Quoted passage =
__________________________________________________

Pfc. Ivory Wilson III was 17-years-old, a model soldier, and a virgin when he left the gates of Fort Riley, Kan., one night in 1974. When he stumbled back to base in the pre-dawn hours, he was drunk, high on cocaine and weed, $600 richer, and bereft of his chastity.
Before that night, he was a young Texas cowboy. For 20 years after, he was a pimp. Not a "pimp," as the word is loosely used in the current vernacular, but an honest-to-god, three-piece-suit, pinkie-ring pimp.
Wilson, 56, is cocoa-skinned, tall and thin, and usually wears a dapper hat that covers his bald pate. Glasses creep down his nose. He has a graying goatee.
Everything from his former life is gone now, save for when he smiles and the light catches his right front tooth—a tooth capped in gold and encrusted with four tiny diamonds.
Born in 1957, Wilson grew up in the little town of Cheeks, Texas, near the Gulf port of Beaumont, where oil drillers hit the first big "gusher" back in 1901.

__________________________________________________

Recorded information =
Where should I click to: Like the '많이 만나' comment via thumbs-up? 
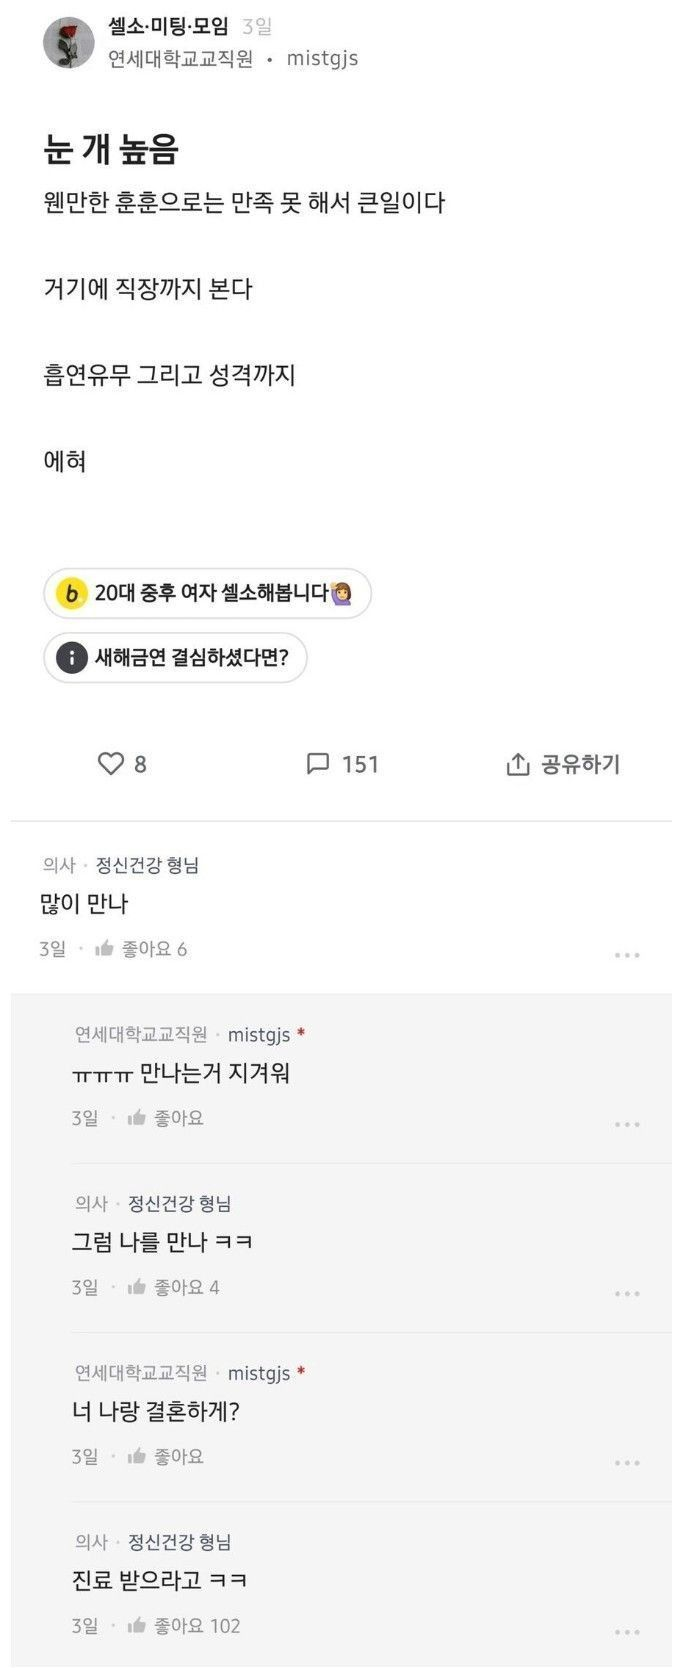104,949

__________________________________________________

Stated exercise =
Answer these questions from the profile of Ivory Wilson III above.
1. Through the gates of which fort did Wilson leave one night in 1974?
2. How many diamonds are set in his gold-capped front tooth?
3. In what town did he grow up?

Output for this task =
1. Fort Riley, Kan.
2. Four.
3. Cheeks, Texas.